Curitiba - O Ministério Público Eleitoral (MPE) do Paraná propôs cerca de 650 representações no Tribunal Regional Eleitoral (TRE) para tentar tirar o mandato eletivo de ''infiéis''. O número tem uma explicação: o MPE propôs ações contra todos os vereadores que trocaram de sigla depois de 27 de março de 2007, independente dos motivos que levaram os políticos a optarem pela desfiliação. ''Eu tomei a deliberação de propor contra todo mundo. Achei que não era justo que os partidos pudessem escolher contra quem eles iam usar a possibilidade de cassar o mandato'', justificou o procurador regional eleitoral do Paraná, Néviton de Oliveira Batista Guedes, chefe máximo do MPE no Estado, em entrevista concedida em junho à FOLHA.
Determinadas situações, entretanto, são ''perdoadas'' pela própria resolução do Tribunal Superior Eleitoral (TSE) que disciplina a perda do mandato eletivo por infidelidade partidária. Na resolução estão previstas quatro situações de mudança de sigla que são consideradas troca por ''justa causa''. A mudança de legenda é permitida se o político foi alvo de ''grave discriminação pessoal'' dentro do partido de origem ou se saiu para criar uma outra sigla. Se a legenda de origem passou por uma ''mudança substancial ou desvio reiterado do programa partidário'', ou se sofreu algum tipo de fusão com outra legenda, a mudança também é aceita pelo TSE.

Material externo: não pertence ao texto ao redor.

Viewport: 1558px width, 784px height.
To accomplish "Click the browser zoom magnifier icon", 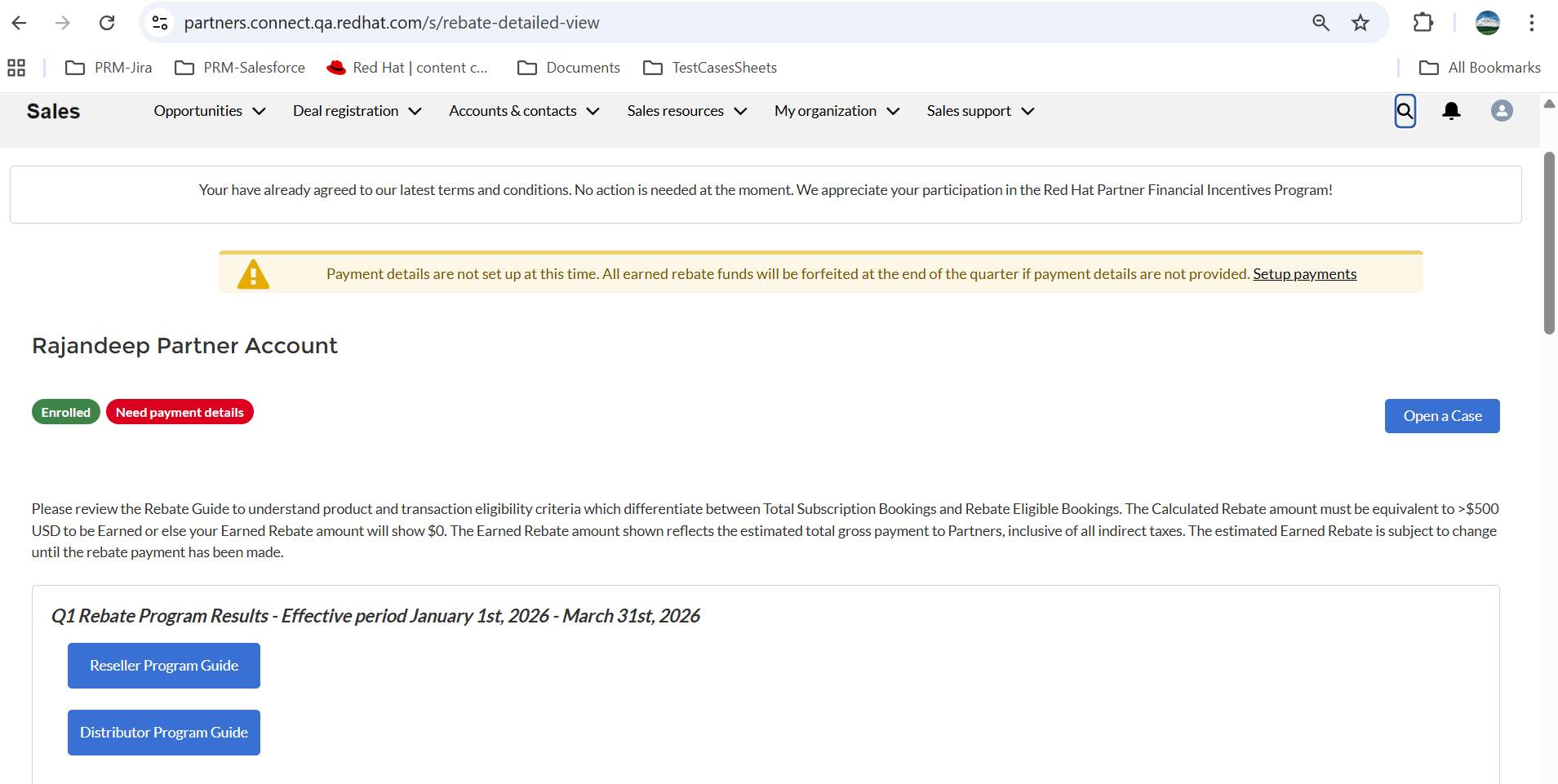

Mas, afinal de contas, o que motivaria a troca de legenda partidária? Na maioria dos casos, na opinião do procurador regional eleitoral, a mudança ocorre por ''interesse eleitoral''. ''Ele percebe que tem mais chances de se eleger em outro partido, aí muda'', disse Guedes. Mas as alegações dos ''infiéis'' durante os julgamentos são outras. ''O que basicamente eles têm alegado é perseguição dentro do partido. Perseguição pela direção do partido, o que teria tornado suas vidas insuportáveis'', completa ele, que participa de todos os julgamentos de ''infiéis'' na corte do TRE como representante do MPE.
Para Guedes, o trabalho do TRE, que desde o início do ano vem julgando casos de infidelidade partidária (trabalho que só deverá terminar no final do ano), não é em vão, ainda que os cassados possam novamente tentar a reeleição agora em outubro. ''O grande prejuízo para essas pessoas é de ordem política, não é só de ordem jurídica. Imagina: num pequeno município, um político ser 'taxado', assim julgado e condenado, como 'infiel'. Um cidadão infiel para o eleitor comum é o que trai, o que trai a mulher, o partido, o eleitor''. O procurador regional eleitoral acredita, entretanto, que o efeito será maior a partir do próximo início de mandato eletivo: ''O político vai pensar duas vezes antes de trocar de partido''.